++++ Exercise data

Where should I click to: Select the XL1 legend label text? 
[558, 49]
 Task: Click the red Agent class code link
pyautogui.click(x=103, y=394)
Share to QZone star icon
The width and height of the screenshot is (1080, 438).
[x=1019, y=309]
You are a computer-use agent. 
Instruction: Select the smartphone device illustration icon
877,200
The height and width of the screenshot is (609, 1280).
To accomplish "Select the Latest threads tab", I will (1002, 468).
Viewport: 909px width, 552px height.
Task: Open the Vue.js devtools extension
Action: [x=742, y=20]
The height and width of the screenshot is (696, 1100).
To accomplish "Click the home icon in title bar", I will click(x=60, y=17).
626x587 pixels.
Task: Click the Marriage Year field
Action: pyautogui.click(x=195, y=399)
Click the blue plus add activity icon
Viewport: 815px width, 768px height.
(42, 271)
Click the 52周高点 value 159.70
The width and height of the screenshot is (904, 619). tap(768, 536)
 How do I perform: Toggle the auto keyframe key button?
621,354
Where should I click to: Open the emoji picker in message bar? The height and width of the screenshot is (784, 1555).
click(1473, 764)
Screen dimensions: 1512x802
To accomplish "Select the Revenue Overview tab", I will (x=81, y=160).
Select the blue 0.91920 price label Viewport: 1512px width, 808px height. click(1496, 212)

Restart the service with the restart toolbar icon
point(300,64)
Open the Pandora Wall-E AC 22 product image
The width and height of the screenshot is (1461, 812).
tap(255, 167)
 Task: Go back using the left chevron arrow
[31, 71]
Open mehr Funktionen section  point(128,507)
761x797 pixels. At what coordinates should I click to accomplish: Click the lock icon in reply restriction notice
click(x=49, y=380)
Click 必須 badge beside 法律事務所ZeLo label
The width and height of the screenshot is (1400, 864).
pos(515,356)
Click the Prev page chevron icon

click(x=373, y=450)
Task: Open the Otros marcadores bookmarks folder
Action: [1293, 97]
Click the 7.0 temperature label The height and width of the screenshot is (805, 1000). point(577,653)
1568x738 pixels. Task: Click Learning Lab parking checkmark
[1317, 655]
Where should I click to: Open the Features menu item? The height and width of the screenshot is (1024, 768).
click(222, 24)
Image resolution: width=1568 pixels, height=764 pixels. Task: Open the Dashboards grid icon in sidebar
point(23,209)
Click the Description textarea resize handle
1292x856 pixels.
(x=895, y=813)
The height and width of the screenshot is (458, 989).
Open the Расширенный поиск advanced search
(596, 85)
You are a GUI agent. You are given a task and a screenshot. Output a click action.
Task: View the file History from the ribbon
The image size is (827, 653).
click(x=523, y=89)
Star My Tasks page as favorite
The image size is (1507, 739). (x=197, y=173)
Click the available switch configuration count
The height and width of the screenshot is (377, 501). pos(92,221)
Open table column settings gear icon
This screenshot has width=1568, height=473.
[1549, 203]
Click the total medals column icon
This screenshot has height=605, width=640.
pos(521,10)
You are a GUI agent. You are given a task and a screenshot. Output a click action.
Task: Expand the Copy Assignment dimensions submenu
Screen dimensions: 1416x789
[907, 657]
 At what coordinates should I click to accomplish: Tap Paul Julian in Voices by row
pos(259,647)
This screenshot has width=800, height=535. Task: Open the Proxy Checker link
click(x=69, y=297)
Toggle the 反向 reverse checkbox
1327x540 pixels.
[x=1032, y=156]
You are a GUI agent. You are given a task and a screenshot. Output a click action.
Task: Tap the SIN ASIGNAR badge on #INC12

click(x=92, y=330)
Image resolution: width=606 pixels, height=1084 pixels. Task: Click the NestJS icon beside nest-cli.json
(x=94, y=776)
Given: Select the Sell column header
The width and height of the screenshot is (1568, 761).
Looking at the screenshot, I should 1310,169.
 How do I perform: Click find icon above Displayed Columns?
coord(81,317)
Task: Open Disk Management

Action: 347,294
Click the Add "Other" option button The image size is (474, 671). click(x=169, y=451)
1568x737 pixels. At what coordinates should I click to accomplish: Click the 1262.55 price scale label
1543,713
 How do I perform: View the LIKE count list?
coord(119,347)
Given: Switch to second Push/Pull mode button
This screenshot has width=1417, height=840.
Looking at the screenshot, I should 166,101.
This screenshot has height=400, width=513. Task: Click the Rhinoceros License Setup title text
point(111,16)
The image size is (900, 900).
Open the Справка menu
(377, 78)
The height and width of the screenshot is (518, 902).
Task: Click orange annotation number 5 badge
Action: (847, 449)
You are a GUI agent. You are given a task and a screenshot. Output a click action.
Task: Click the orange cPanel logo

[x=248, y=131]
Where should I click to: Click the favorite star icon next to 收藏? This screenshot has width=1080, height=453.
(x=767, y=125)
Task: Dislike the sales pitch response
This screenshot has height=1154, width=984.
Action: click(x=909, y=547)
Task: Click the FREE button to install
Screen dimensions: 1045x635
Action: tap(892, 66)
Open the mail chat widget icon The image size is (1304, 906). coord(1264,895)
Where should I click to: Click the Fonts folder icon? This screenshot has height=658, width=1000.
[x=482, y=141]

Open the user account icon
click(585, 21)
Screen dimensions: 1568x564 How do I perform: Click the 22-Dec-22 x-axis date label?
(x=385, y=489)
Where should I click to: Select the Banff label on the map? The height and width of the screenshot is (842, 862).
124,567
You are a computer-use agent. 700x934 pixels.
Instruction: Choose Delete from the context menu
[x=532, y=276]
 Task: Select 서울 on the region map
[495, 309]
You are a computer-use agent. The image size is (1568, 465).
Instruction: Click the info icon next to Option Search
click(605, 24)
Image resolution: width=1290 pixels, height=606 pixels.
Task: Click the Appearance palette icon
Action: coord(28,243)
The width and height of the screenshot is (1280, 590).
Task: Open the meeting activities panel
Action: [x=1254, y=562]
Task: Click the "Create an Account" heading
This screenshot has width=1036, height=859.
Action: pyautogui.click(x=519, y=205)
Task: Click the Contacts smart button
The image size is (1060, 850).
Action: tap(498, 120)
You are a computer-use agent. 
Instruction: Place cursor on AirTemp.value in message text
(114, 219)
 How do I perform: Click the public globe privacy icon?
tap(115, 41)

++++++++

## How to complete this task:
Starting at the line that has "Instruction: Click the" in the records above, restate word for word every line until the one that has "Task: Click the Contacts smart button", and include that one as well.

## Response area:
Instruction: Click the info icon next to Option Search
click(605, 24)
Image resolution: width=1290 pixels, height=606 pixels.
Task: Click the Appearance palette icon
Action: coord(28,243)
The width and height of the screenshot is (1280, 590).
Task: Open the meeting activities panel
Action: [x=1254, y=562]
Task: Click the "Create an Account" heading
This screenshot has width=1036, height=859.
Action: pyautogui.click(x=519, y=205)
Task: Click the Contacts smart button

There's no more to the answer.